Hi Nextstrain Team,
I am trying to run the ncov pipeline with my own reference and custom data which was downloaded from GISAID in the Augur format. I have previously run this workflow before when there were different yamls for the different types of builds. Here, I am using the default parameters.yaml and have adjusted it accordingly.

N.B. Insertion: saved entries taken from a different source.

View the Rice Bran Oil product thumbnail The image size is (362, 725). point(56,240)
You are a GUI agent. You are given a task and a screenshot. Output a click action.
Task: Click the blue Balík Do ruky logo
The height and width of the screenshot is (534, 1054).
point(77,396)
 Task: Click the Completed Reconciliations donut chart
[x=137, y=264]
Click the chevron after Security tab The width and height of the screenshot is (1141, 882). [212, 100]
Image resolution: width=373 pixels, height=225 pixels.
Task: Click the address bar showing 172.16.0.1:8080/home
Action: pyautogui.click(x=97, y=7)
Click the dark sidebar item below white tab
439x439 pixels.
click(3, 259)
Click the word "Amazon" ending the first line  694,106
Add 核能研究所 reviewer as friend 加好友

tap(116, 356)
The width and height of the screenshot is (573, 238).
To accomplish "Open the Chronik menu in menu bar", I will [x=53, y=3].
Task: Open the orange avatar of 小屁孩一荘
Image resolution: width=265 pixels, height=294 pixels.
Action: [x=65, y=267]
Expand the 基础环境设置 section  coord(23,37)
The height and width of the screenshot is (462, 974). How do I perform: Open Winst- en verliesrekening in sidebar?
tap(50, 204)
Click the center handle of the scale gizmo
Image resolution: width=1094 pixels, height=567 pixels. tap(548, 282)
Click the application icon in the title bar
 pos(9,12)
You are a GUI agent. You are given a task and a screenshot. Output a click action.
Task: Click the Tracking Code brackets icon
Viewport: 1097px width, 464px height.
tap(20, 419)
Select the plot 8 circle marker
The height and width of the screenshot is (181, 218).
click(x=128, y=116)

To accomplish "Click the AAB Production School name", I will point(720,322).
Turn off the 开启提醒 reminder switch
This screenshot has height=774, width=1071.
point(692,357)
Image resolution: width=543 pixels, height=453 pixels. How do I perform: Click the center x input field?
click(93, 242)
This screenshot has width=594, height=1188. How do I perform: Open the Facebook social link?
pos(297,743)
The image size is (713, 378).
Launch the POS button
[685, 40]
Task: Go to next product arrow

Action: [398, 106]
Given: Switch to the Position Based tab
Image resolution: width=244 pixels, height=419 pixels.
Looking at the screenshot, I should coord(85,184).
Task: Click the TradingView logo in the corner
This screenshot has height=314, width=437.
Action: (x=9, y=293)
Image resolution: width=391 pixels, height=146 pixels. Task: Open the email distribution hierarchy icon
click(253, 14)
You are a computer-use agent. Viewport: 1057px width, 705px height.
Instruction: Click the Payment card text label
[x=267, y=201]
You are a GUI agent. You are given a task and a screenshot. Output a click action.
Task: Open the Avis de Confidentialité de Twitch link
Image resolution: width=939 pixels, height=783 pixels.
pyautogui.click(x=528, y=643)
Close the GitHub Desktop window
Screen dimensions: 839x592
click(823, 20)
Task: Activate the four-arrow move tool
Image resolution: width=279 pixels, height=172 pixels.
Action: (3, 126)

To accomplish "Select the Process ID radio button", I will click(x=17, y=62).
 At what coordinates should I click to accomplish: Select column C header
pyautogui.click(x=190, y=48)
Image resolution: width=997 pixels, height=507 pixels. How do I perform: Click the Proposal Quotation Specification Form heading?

However, I cannot seem to get past this error:
[Mon Aug 4 16:48:34 2025]
Job 11:
Aligning sequences to defaults/reference_seq.fasta
- gaps relative to reference are considered real
Reason: Missing output files: results/aligned_custom_data.fasta.xz
Shell command:
python3 scripts/sanitize_sequences.py \
--sequences data/ba3_sequences.fasta \
--strip-prefixes hCoV-19/ SARS-CoV-2/ \
--output /dev/stdout 2> logs/sanitize_sequences_custom_data.txt \
| nextclade run \
--jobs=8 \
--input-ref defaults/reference_seq.fasta \
--input-annotation defaults/annotation.gff \
--output-fasta results/aligned_custom_data.fasta > logs/align_custom_data.txt 2>&1;
xz -2 -T 8 results/aligned_custom_data.fasta;
/Users/nikitasitharam/.nextstrain/runtimes/conda/env/bin/bash: line 11: xz: command not found
RuleException:
CalledProcessError in file "/Users/nikitasitharam/ncov/workflow/snakemake_rules/main_workflow.smk", line 90:
Command 'set -euo pipefail;
python3 scripts/sanitize_sequences.py \
--sequences data/ba3_sequences.fasta \
--strip-prefixes hCoV-19/ SARS-CoV-2/ \
--output /dev/stdout 2> logs/sanitize_sequences_custom_data.txt \
| nextclade run \
--jobs=8 \
--input-ref defaults/reference_seq.fasta \
--input-annotation defaults/annotation.gff \
--output-fasta results/aligned_custom_data.fasta > logs/align_custom_data.txt 2>&1;
xz -2 -T 8 results/aligned_custom_data.fasta;' returned non-zero exit status 127.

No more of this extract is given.